The Americans call it closure. That might be the best way to describe Granada's return of the Forte trading name to the founding family by way of the Compass catering group yesterday.

It is more than five years now since the Forte hotels empire fell to Gerry Robinson in one of the most bitter takeover battles this country has ever seen. Much has changed since then. The hotels have been scattered to the four winds with all the chains, such as Meriden, Posthouse, Heritage and Signature, now in different hands. Granada is back as a pure media company and Compass has kept the Travelodge motels, the Little Chefs and the motorway service stations.

But has real shareholder value been created from the original deal. Or was it, as Sir Rocco maintains, a complete waste of time?

It is certainly a complex issue that even cone-headed City analysts have struggled to get to the bottom of. The obvious numbers are that Granada paid £3.8bn for Forte and that the hotel operations were sold this year for a total of £3.3bn. But Compass has retained the Travelodge and Little Chefs. And it is not clear how much money Granada sucked out of the hotels operation during its period of ownership.

What can be said is that the Forte name was the number one brand in hotels before the bid and now no longer exists. Furthermore, the fabric of many of those hotels was allowed to deteriorate as investment was cut to boost profits.
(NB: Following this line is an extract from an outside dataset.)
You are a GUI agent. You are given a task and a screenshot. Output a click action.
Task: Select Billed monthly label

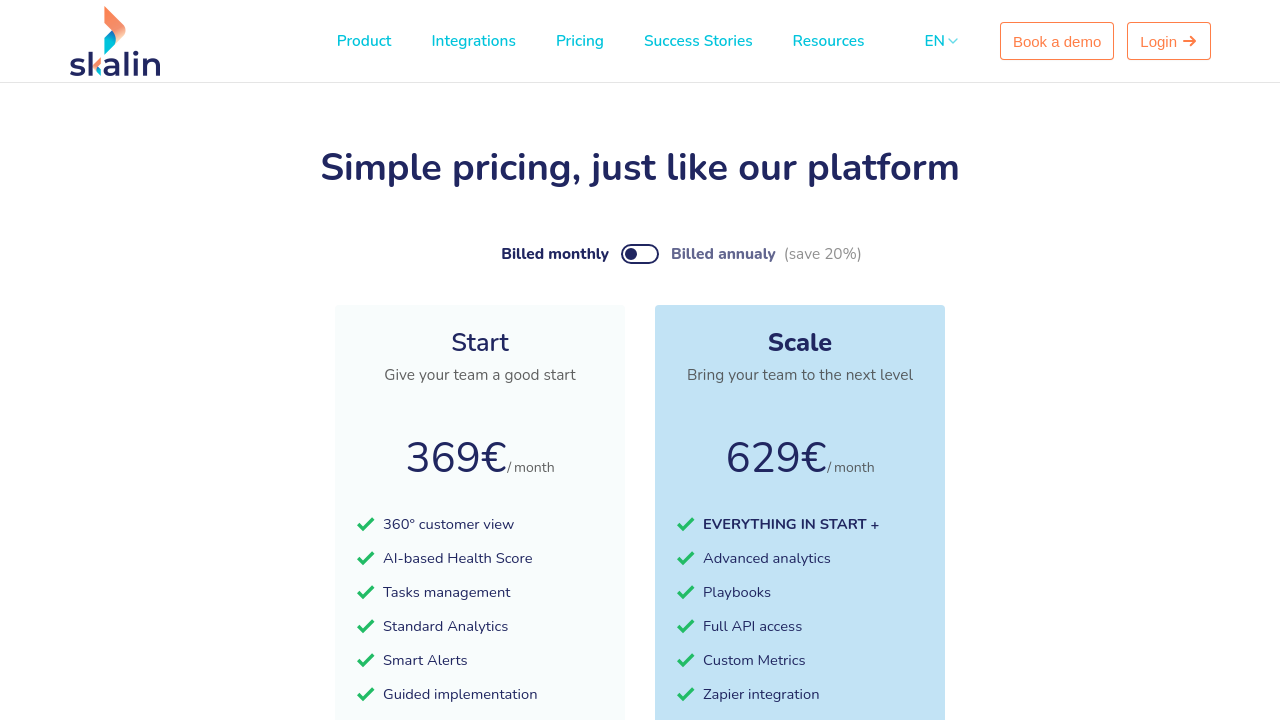point(555,254)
But the City is cruel place and Forte paid the price of failing to outperform expectations. Nevertheless, there is a sort of sweet justice in seeing the wheel turn full circle and the Forte name return to its rightful place, especially when the the empire's founder is still alive and looking as fit as ever. It now falls to Sir Rocco to build up his new hotels chain under the family colours. Call it Forte 2: the revenge.

Pot luck

The sedate world of ceramics has never known anything like it. First the venture capitalist Jon Moulton decides to take a pot shot at Royal Doulton. Now, Portmeirion, the company named after the North Wales village where they filmed The Prisoner, delivers a shocker of a profits warning and fires its chief executive. I am not a number, I am a free man, as Kami Farhadi might be reflecting today. He has paid the price for putting too much of Portmeirion's crockery in one basket. Economic slowdown in the US and foot-and-mouth here have combined to punch a huge hole in profits.

Portmeirion has now torn up plans for a visitor centre and is instead concentrating on sprucing up its kilns and promoting its new Starfire collection. But perhaps the company should be looking over its shoulder. It is open season in the Potteries and Portmeirion is a good deal cheaper today than it was yesterday.